*To do*.
Reproduce the records below word for word, from the very start down through the line that contains "pos(50,250)", including that line, and stop there.

*Records of locating words and elements*.
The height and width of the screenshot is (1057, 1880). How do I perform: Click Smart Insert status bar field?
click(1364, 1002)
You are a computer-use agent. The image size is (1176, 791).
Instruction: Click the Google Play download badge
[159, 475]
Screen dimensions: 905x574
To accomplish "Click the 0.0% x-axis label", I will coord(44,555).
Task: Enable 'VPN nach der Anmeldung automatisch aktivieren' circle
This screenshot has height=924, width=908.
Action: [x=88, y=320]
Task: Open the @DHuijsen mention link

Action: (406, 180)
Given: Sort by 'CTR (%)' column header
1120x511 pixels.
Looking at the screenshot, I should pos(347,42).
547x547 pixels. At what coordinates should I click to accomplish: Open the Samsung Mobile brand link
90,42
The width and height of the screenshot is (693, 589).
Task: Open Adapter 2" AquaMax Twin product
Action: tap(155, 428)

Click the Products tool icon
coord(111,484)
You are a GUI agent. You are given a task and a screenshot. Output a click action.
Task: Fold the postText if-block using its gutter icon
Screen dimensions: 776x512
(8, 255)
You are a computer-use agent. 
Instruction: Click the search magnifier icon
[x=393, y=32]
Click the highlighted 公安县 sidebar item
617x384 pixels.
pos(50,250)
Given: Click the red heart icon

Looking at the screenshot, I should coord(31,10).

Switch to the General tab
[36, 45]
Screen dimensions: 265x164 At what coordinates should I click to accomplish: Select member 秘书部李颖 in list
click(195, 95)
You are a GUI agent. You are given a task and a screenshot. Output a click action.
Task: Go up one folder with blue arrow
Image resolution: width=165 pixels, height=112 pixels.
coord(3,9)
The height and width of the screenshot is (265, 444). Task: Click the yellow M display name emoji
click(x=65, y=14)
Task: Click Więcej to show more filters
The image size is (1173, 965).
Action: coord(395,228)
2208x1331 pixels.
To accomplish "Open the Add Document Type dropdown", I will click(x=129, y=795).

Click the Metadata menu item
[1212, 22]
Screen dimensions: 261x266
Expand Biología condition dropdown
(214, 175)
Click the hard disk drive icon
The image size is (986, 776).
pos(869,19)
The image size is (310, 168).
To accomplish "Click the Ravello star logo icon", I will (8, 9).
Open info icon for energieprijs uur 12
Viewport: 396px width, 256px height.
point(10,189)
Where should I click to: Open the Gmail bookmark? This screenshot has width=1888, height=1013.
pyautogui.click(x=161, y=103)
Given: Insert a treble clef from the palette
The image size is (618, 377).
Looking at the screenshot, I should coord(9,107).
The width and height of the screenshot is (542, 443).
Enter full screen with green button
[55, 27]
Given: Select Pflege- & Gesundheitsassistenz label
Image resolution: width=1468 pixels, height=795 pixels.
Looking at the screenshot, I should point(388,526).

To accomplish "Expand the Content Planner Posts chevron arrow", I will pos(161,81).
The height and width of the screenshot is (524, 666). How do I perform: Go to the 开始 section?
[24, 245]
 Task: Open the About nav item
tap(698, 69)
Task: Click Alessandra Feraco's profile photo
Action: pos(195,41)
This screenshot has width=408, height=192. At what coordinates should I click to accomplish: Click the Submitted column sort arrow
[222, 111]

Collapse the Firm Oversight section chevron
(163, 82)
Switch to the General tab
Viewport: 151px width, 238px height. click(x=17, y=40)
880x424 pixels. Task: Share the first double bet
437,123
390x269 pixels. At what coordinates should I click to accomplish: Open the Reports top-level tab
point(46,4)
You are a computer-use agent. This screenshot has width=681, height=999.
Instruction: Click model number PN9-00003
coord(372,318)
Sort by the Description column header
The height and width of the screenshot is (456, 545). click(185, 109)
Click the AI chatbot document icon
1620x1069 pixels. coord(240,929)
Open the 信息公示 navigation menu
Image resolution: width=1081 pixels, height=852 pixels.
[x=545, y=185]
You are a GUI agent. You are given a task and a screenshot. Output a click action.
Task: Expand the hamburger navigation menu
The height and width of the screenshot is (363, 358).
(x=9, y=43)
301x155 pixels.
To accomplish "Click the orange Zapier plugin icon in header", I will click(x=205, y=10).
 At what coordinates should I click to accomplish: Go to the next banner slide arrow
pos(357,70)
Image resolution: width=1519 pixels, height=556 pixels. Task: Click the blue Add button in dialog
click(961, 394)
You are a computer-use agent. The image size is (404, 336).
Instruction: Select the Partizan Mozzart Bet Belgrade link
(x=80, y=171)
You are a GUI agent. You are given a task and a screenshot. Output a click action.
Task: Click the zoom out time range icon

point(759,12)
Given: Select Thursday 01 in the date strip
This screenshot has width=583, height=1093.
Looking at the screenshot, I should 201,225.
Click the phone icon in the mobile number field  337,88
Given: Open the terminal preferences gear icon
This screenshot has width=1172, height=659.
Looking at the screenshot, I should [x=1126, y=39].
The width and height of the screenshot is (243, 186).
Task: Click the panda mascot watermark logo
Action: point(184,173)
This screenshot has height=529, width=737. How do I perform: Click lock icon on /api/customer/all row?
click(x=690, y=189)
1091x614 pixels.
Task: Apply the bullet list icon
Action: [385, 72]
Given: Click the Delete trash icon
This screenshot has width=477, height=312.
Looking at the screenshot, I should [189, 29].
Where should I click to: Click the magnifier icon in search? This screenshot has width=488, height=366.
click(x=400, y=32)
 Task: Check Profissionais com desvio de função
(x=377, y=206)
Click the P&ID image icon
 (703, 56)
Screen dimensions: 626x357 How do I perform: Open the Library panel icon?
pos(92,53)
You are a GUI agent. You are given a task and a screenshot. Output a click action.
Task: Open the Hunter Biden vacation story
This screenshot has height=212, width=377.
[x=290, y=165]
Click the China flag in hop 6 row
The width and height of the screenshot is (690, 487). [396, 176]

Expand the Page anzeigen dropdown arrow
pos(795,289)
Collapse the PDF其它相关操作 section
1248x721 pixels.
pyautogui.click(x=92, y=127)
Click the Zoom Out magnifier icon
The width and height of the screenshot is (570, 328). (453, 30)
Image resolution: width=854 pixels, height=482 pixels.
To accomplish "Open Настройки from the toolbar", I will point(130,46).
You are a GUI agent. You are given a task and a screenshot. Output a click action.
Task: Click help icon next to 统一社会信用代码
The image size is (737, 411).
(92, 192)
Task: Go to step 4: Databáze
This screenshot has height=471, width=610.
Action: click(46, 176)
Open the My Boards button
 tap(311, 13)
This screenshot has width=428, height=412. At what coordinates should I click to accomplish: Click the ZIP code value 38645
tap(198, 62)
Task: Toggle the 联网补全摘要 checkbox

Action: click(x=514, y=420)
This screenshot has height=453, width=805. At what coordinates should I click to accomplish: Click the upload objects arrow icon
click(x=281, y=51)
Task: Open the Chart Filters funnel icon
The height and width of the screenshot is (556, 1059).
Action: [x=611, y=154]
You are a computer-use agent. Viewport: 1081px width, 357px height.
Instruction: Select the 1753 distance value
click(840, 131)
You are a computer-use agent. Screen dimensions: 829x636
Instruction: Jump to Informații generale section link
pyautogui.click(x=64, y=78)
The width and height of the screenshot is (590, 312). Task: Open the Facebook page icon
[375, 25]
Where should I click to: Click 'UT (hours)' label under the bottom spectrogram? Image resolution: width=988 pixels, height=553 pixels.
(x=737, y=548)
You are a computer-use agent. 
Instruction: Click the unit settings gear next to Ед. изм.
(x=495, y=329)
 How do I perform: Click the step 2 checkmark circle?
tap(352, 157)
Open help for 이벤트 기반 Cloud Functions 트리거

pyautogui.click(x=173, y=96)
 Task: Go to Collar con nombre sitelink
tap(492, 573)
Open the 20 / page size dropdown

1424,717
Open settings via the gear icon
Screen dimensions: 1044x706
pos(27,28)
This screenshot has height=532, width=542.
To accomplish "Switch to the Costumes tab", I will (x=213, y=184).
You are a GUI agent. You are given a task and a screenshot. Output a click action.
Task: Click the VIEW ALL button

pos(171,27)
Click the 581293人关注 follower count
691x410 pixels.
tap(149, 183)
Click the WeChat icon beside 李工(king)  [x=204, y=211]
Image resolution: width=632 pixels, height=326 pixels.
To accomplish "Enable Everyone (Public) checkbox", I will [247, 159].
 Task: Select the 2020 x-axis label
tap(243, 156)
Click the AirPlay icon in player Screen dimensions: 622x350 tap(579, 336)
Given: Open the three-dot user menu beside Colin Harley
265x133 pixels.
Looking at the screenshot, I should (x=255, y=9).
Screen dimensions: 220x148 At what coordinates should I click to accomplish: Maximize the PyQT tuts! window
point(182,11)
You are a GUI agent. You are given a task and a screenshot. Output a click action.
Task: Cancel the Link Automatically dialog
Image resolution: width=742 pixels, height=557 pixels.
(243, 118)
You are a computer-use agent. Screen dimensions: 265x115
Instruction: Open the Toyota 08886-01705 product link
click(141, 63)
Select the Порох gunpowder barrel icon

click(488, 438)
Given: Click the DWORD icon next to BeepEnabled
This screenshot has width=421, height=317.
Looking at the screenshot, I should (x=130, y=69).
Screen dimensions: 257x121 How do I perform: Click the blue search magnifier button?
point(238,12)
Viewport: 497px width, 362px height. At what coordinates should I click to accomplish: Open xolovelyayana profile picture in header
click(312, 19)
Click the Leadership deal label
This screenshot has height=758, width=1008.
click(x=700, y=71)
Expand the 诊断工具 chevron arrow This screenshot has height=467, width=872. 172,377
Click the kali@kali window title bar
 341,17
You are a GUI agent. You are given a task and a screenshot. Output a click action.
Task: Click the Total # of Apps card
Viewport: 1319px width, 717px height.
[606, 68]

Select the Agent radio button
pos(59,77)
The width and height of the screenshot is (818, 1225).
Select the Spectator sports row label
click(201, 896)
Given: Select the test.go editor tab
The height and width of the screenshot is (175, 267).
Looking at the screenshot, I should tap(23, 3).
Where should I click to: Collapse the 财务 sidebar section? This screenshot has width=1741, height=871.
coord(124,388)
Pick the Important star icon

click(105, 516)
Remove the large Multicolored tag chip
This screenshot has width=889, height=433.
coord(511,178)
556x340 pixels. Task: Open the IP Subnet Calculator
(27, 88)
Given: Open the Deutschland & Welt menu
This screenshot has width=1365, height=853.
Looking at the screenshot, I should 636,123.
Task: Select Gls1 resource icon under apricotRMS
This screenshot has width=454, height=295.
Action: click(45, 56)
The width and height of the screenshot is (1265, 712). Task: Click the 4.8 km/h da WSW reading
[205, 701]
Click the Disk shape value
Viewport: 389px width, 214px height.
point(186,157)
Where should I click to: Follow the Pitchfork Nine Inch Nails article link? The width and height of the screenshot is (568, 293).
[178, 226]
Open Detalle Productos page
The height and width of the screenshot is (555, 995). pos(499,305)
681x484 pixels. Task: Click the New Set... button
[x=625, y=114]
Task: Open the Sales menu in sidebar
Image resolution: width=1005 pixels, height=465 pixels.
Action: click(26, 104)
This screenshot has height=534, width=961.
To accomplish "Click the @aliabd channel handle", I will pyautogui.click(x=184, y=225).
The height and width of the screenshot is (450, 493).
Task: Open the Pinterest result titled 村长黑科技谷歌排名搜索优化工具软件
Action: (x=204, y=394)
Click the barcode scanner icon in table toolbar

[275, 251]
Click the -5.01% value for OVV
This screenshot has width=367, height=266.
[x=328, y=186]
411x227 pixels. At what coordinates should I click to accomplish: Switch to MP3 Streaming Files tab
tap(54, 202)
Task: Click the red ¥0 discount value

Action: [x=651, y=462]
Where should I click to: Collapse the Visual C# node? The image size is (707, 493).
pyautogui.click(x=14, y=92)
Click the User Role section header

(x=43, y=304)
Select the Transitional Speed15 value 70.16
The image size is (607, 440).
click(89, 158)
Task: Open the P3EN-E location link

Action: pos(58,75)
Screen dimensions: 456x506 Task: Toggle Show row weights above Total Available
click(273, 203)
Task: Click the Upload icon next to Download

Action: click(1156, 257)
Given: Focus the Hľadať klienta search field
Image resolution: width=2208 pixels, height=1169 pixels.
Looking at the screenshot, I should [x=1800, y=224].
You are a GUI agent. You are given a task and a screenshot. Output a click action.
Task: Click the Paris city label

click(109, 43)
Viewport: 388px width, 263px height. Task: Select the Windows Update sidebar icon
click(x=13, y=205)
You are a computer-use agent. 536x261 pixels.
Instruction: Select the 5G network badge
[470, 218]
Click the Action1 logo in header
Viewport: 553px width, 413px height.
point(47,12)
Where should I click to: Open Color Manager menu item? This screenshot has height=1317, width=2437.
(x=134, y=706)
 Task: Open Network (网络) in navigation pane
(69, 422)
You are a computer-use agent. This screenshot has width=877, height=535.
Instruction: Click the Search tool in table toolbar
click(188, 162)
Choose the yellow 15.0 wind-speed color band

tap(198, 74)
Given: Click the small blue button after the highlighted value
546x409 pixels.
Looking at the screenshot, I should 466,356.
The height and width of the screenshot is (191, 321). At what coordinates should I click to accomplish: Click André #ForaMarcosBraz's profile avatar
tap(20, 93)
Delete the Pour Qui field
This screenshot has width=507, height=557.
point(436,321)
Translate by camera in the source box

*Result below*.
The height and width of the screenshot is (1057, 1880). How do I perform: Click Smart Insert status bar field?
click(1364, 1002)
You are a computer-use agent. The image size is (1176, 791).
Instruction: Click the Google Play download badge
[159, 475]
Screen dimensions: 905x574
To accomplish "Click the 0.0% x-axis label", I will coord(44,555).
Task: Enable 'VPN nach der Anmeldung automatisch aktivieren' circle
This screenshot has height=924, width=908.
Action: [x=88, y=320]
Task: Open the @DHuijsen mention link

Action: (406, 180)
Given: Sort by 'CTR (%)' column header
1120x511 pixels.
Looking at the screenshot, I should pos(347,42).
547x547 pixels. At what coordinates should I click to accomplish: Open the Samsung Mobile brand link
90,42
The width and height of the screenshot is (693, 589).
Task: Open Adapter 2" AquaMax Twin product
Action: tap(155, 428)

Click the Products tool icon
coord(111,484)
You are a GUI agent. You are given a task and a screenshot. Output a click action.
Task: Fold the postText if-block using its gutter icon
Screen dimensions: 776x512
(8, 255)
You are a computer-use agent. 
Instruction: Click the search magnifier icon
[x=393, y=32]
Click the highlighted 公安县 sidebar item
617x384 pixels.
pos(50,250)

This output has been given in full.